Stored items:
══════════════════════════════

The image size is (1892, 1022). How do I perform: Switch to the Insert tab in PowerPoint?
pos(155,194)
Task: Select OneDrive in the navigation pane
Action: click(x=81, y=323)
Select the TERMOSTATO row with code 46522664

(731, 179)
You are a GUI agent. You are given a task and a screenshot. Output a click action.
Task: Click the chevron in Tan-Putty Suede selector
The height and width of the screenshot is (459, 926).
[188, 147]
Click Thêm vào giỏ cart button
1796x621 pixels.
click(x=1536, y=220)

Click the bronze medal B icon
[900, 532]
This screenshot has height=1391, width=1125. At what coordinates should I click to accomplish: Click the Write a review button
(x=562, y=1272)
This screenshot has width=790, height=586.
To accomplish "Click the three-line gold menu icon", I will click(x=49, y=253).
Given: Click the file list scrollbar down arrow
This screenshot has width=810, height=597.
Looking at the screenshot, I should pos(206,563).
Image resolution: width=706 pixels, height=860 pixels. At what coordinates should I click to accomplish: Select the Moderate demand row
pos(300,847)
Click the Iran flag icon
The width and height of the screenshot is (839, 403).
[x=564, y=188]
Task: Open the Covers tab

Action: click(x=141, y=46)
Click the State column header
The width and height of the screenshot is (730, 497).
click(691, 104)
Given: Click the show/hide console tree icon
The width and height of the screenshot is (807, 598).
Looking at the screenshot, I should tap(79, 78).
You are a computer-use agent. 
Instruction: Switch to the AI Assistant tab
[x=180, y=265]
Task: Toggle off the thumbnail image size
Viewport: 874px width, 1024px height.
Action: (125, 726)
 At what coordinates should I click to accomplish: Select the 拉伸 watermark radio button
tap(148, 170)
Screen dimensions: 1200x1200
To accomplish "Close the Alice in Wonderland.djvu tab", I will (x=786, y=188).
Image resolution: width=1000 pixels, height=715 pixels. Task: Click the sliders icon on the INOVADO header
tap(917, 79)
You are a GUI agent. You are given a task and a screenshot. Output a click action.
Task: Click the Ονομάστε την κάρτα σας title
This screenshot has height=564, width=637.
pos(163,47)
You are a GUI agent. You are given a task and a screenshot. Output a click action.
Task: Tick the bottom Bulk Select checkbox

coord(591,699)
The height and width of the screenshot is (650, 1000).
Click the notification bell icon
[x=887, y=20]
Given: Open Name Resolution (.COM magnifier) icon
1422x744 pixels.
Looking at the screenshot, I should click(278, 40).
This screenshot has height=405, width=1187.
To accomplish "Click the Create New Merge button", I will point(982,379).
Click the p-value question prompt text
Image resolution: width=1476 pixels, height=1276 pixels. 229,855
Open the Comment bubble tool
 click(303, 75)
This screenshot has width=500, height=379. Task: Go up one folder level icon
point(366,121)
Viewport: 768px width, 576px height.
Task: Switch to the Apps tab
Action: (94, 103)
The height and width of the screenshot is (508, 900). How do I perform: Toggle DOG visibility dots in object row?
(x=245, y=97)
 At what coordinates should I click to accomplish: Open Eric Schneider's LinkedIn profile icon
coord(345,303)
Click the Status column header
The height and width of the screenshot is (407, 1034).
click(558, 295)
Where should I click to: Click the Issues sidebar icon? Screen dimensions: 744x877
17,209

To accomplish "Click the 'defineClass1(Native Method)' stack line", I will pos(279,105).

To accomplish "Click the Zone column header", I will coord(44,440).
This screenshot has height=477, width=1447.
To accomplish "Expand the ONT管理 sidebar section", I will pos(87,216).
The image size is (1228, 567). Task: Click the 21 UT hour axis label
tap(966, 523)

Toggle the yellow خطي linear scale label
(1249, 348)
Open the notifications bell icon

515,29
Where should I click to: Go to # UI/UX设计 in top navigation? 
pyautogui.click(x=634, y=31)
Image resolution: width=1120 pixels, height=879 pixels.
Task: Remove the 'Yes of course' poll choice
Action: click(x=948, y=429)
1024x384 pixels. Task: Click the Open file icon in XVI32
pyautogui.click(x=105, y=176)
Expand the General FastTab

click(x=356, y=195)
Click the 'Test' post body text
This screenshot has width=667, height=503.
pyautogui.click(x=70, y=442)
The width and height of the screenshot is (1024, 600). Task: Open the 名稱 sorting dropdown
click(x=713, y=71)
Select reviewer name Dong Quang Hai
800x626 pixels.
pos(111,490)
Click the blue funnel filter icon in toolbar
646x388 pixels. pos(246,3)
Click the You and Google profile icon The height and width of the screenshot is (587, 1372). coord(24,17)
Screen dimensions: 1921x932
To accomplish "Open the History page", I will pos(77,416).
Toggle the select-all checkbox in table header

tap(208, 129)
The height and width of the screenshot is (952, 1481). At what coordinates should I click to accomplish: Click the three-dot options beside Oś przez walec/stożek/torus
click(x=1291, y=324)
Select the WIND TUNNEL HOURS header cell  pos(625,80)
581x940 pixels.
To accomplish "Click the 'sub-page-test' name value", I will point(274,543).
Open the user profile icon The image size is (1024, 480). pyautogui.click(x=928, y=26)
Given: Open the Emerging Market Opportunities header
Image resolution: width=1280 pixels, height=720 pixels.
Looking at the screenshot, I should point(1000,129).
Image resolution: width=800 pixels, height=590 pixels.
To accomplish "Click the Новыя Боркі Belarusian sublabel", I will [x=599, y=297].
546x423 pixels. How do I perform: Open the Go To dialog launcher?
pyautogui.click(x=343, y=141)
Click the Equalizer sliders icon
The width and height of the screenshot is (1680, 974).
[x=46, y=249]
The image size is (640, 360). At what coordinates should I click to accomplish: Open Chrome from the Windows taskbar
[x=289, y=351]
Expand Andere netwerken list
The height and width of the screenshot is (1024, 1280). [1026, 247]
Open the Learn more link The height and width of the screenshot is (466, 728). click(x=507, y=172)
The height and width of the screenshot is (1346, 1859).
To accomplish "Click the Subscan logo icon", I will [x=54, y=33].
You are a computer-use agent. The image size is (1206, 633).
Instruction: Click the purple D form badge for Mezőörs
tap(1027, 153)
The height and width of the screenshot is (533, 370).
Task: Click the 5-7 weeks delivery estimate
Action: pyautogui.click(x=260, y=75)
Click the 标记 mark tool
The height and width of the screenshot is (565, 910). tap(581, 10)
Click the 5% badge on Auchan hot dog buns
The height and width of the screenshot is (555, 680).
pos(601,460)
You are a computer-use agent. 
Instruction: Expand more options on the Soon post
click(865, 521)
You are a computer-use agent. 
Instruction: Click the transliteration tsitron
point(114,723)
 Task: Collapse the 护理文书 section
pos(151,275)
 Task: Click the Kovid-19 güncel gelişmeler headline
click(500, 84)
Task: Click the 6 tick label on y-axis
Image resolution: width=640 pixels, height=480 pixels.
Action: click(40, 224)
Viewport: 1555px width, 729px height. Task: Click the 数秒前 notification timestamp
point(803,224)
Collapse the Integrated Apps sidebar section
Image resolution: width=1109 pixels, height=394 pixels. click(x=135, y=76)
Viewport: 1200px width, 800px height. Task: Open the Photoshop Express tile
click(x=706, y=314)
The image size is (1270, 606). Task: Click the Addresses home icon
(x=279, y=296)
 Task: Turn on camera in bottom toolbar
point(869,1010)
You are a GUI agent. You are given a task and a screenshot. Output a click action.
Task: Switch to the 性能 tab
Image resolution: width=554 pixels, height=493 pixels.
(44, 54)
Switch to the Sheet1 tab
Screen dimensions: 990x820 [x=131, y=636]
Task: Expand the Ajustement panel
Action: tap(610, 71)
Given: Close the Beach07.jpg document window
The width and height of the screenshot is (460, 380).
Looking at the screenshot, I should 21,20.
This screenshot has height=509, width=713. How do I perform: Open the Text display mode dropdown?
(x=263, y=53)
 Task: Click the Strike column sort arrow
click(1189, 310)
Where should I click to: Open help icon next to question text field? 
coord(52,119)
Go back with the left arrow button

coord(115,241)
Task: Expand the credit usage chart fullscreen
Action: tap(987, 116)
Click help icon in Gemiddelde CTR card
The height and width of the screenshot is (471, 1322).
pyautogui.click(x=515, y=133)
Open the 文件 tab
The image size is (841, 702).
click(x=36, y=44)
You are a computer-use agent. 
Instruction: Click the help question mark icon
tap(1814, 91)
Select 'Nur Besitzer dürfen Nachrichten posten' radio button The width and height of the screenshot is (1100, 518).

══════════════════════════════

> _WHAT THE TASK ASKS_: Within the entries, find all lines holding "Close" and copy each one.

> _RESULT FOR THIS EXERCISE_:
To accomplish "Close the Alice in Wonderland.djvu tab", I will (x=786, y=188).
Given: Close the Beach07.jpg document window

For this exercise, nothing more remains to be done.